_SELECTED TEXT_
The escalating tensions surrounding Iran and the disruption of critical shipping lanes are prompting a stark re-evaluation of global trade vulnerabilities, with some experts suggesting the conflict could reshape supply chains more fundamentally than the COVID-19 pandemic. Companies are increasingly prioritizing resilience, moving beyond just-in-time models to a ‘just-in-case’ approach to mitigate future geopolitical risks.
Energy and Commodities Under Pressure
Iran’s actions, including the shutdown of the Strait of Hormuz, have sent shockwaves through global energy markets. The International Energy Agency reported that the loss of approximately 10% of the world’s oil supply and a fifth of global liquefied natural gas last month represented the largest disruption in the history of the global energy market. This acute supply-side blow, concentrated on energy and commodities, contrasts with the broader demand shock of the pandemic and the sustained supply chain shifts triggered by former US President Donald Trump’s tariff regime.
Sebastian Janssen, a partner at Oliver Wyman, a global management consulting firm, noted the similarities in impact despite differing shock types. “COVID exposed overdependence on a manufacturing hub, while Hormuz exposed overdependence on a transport corridor and on energy inputs,” Janssen told DW. While the pandemic saw factory shutdowns and port congestion, energy prices remained relatively stable. The current situation, however, has seen energy prices skyrocket, while non-energy trade has, thus far, held up better.
Rethinking Resilience in a Volatile World
Supply chain expert Lisa Anderson, president of LMA Consulting Group, believes the series of crises has fundamentally altered corporate risk assessment. “COVID got companies to the point where they realized they can’t just count on supply showing up when they need it,” Anderson stated. “The Iran war shows it was not a one-off event.”
The surge in oil, gas, and fertilizer prices has already forced governments to revise inflation forecasts, with the risk of wider disruptions in goods trade looming. Shipping companies are once again undertaking costly rerouting exercises, similar to those seen during the Red Sea attacks in 2023/24. Tankers and gas carriers are now taking extensive detours around South Africa’s Cape of Good Hope, adding thousands of nautical miles and up to two weeks to voyages. War-risk insurance premiums for vessels in the Middle East have also surged, adding millions of dollars to transit costs, which are subsequently passed on to consumers through higher prices for energy, chemicals, and manufactured goods.
Permanent Shifts in Global Trade?
The full impact of the current disruptions is still unfolding. Janssen cautioned that the scarcity’s effects are rippling through multi-tiered supply chains and will take months to surface fully once the Strait of Hormuz reopens. A survey of 6,000 companies across 13 countries by Allianz Trade found that nearly two-thirds are concerned about further supply chain disruptions and higher energy and commodity prices due to the war. This has led to an acceleration in plans for reshoring or nearshoring production and suppliers closer to home or to more stable neighboring countries, a trend particularly pronounced in Europe.

_PARTS OF THE EXERCISE_
(a) In the supply chain article, how much time can the detours around the Cape of Good Hope add to voyages?
(b) From the supply chain article, return the exact passage that opens with the words containing "Sebastian Janssen, a" and closes with "held up better.".
The listing after the supply chain article is separate, unrelated material.

(Collection entries)
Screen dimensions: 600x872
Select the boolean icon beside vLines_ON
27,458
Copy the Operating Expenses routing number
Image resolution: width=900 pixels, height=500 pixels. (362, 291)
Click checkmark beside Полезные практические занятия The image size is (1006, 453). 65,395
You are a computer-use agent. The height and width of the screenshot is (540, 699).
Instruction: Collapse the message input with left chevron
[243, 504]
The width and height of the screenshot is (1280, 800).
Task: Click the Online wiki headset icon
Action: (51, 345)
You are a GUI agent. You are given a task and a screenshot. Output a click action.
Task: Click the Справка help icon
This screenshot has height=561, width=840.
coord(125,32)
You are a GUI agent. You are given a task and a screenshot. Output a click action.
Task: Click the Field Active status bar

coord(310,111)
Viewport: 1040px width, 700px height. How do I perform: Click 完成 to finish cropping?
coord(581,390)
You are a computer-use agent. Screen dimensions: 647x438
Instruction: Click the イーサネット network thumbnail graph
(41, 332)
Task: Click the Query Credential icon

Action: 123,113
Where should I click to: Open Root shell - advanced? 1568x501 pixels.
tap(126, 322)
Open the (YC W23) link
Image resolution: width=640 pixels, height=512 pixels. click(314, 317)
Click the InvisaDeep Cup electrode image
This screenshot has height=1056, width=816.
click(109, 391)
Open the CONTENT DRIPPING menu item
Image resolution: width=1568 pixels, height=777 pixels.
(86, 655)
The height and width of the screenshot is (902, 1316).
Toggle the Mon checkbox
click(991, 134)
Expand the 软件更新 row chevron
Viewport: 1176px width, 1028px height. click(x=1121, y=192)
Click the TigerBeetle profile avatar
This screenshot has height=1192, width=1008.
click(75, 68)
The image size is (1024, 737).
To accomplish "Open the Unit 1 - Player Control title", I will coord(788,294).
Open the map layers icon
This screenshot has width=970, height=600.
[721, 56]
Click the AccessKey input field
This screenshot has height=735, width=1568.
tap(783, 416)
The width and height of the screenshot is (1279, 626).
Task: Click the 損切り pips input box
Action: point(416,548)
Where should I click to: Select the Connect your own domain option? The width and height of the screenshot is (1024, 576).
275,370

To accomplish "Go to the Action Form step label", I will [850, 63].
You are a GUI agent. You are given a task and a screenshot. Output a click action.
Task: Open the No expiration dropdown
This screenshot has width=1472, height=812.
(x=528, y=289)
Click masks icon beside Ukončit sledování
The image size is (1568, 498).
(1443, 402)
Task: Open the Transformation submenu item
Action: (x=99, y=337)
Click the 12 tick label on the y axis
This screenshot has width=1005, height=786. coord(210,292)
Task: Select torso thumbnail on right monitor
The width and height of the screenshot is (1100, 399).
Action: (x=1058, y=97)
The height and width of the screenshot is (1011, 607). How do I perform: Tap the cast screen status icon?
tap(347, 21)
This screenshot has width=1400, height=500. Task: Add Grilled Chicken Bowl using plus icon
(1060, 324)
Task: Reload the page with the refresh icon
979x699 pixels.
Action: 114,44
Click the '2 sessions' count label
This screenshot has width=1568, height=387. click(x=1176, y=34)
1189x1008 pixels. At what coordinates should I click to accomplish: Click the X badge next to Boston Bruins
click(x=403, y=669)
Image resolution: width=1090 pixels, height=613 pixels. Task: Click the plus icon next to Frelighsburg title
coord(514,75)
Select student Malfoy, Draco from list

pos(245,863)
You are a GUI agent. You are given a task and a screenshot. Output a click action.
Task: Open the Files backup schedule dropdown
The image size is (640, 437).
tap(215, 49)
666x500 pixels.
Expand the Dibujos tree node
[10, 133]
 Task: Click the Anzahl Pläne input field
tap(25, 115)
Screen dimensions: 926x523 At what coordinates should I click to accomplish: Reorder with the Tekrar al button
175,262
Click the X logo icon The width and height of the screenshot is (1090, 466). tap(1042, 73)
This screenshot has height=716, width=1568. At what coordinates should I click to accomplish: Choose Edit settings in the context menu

_ANSWERS BELOW_
(a) Up to two weeks.

(b)
Sebastian Janssen, a partner at Oliver Wyman, a global management consulting firm, noted the similarities in impact despite differing shock types. “COVID exposed overdependence on a manufacturing hub, while Hormuz exposed overdependence on a transport corridor and on energy inputs,” Janssen told DW. While the pandemic saw factory shutdowns and port congestion, energy prices remained relatively stable. The current situation, however, has seen energy prices skyrocket, while non-energy trade has, thus far, held up better.